THE PROBLEM:
Please, starting at the line that contains "Given: Click the Forschung tag under Typ", reproduce every line exactly until the records run out, skipping all pictures.
Content starts
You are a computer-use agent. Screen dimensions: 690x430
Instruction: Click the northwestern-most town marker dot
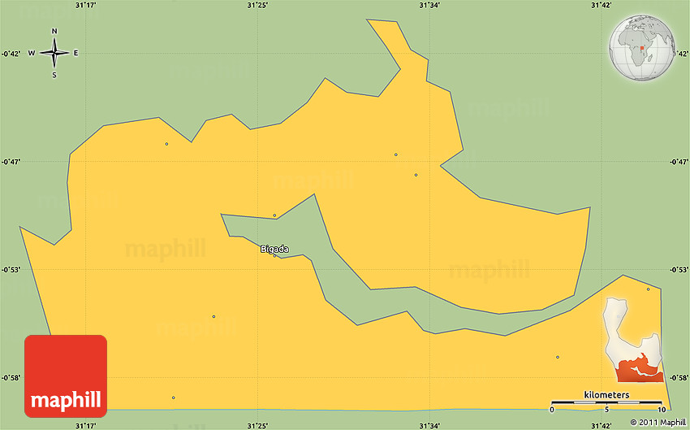pos(166,144)
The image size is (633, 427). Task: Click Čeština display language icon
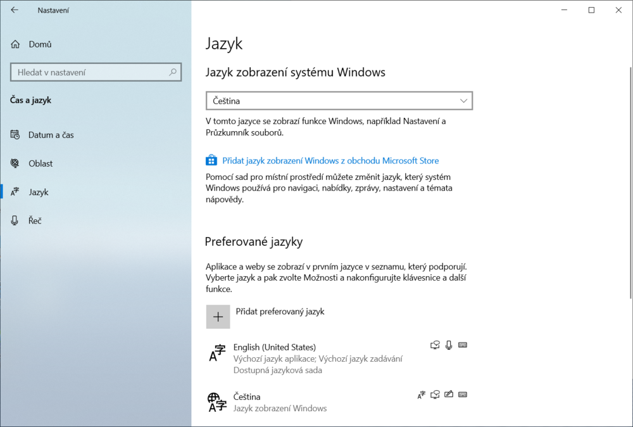click(422, 395)
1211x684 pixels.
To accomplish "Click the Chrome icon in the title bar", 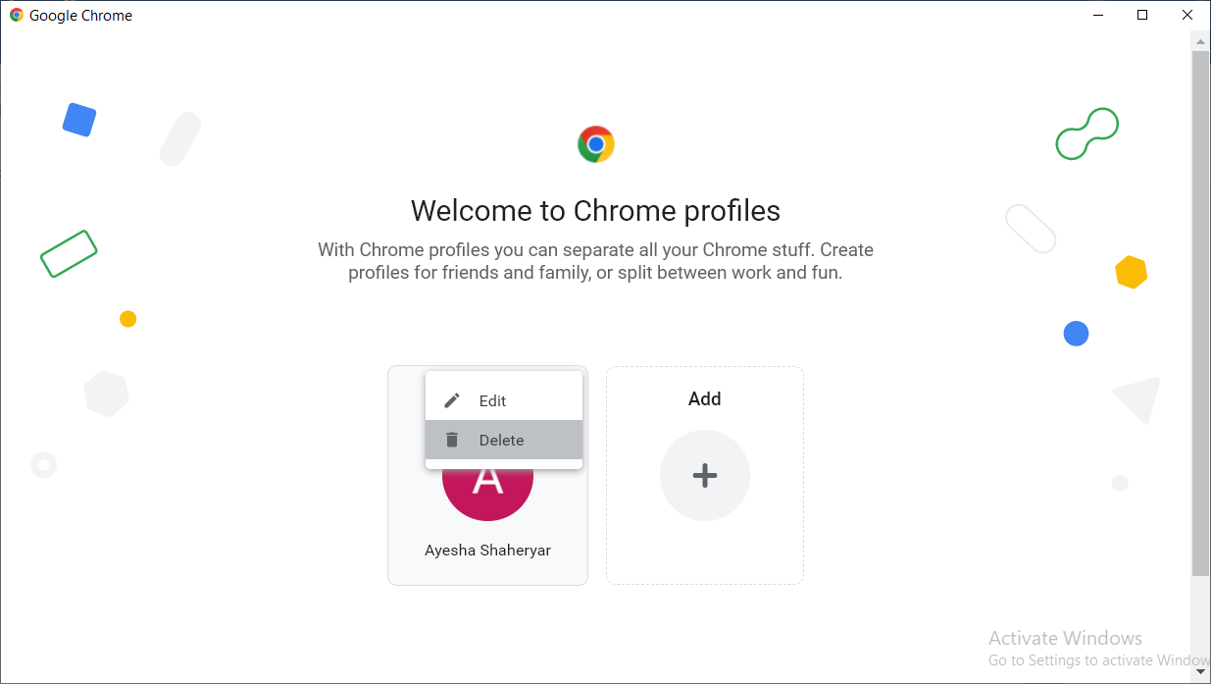I will 17,16.
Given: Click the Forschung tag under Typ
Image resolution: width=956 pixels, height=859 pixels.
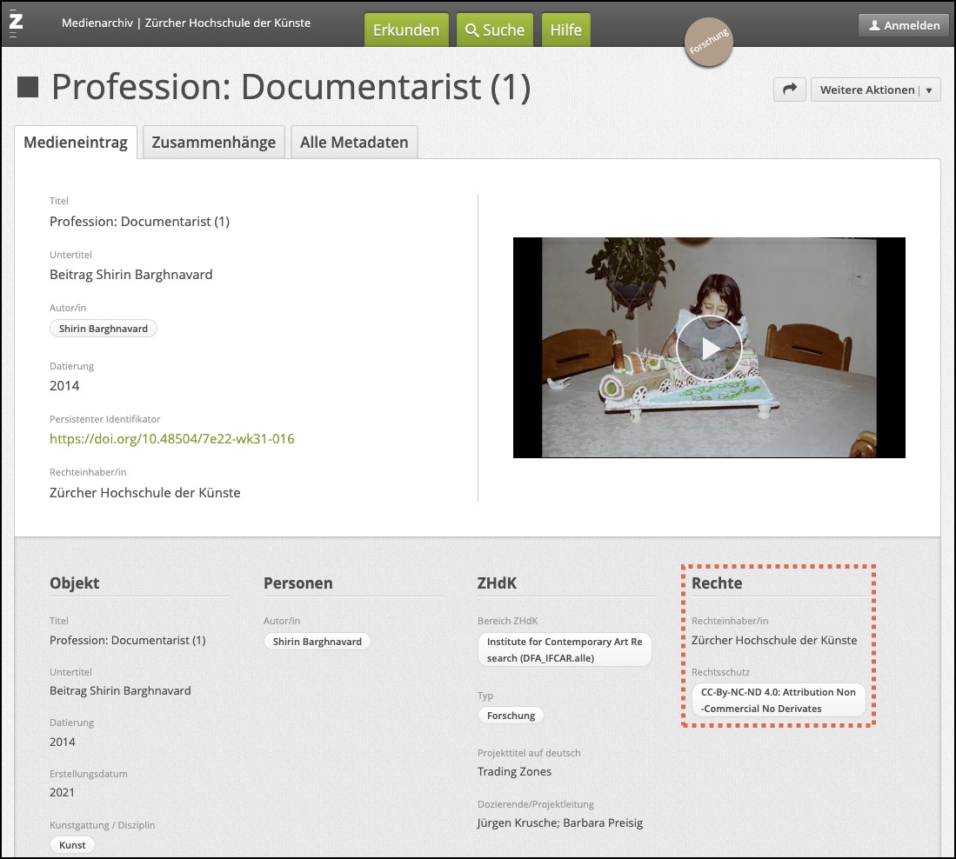Looking at the screenshot, I should 511,716.
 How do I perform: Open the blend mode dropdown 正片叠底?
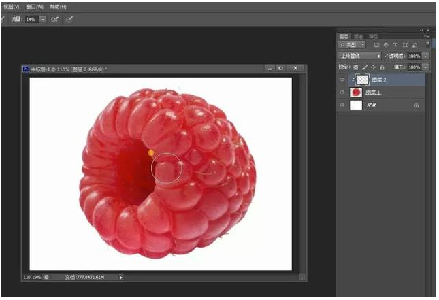(360, 56)
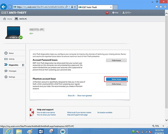Screen dimensions: 168x134
Task: Expand the user account dropdown
Action: 127,13
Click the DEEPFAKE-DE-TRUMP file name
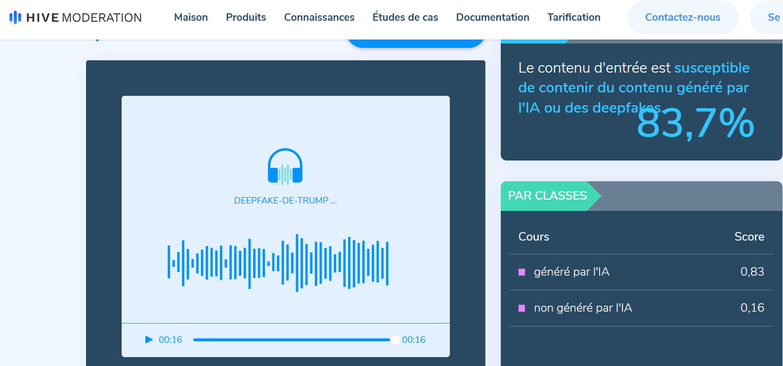This screenshot has height=366, width=783. point(285,201)
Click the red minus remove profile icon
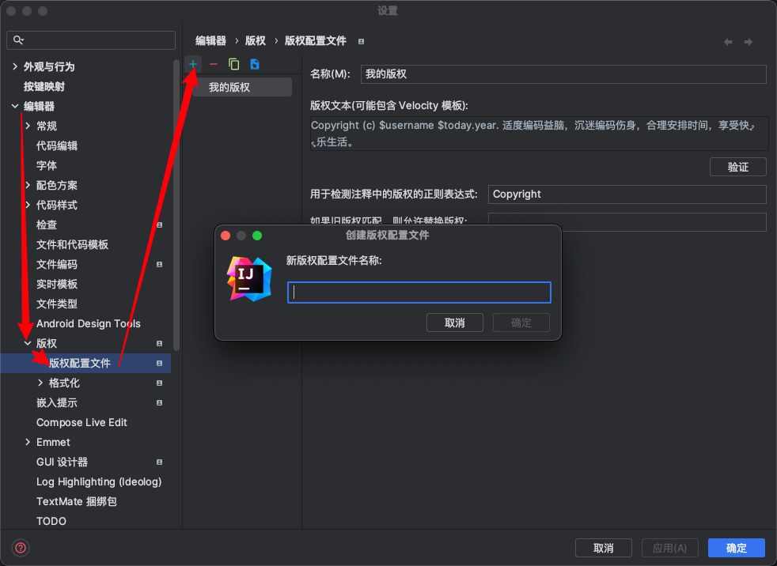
Content ends
FINAL ANSWER:
Given: Click the Forschung tag under Typ
Image resolution: width=956 pixels, height=859 pixels.
Looking at the screenshot, I should 511,716.
 How do I perform: Open the blend mode dropdown 正片叠底?
(360, 56)
Screen dimensions: 168x134
Task: Expand the user account dropdown
Action: 127,13
Click the DEEPFAKE-DE-TRUMP file name
This screenshot has height=366, width=783. point(285,201)
Click the red minus remove profile icon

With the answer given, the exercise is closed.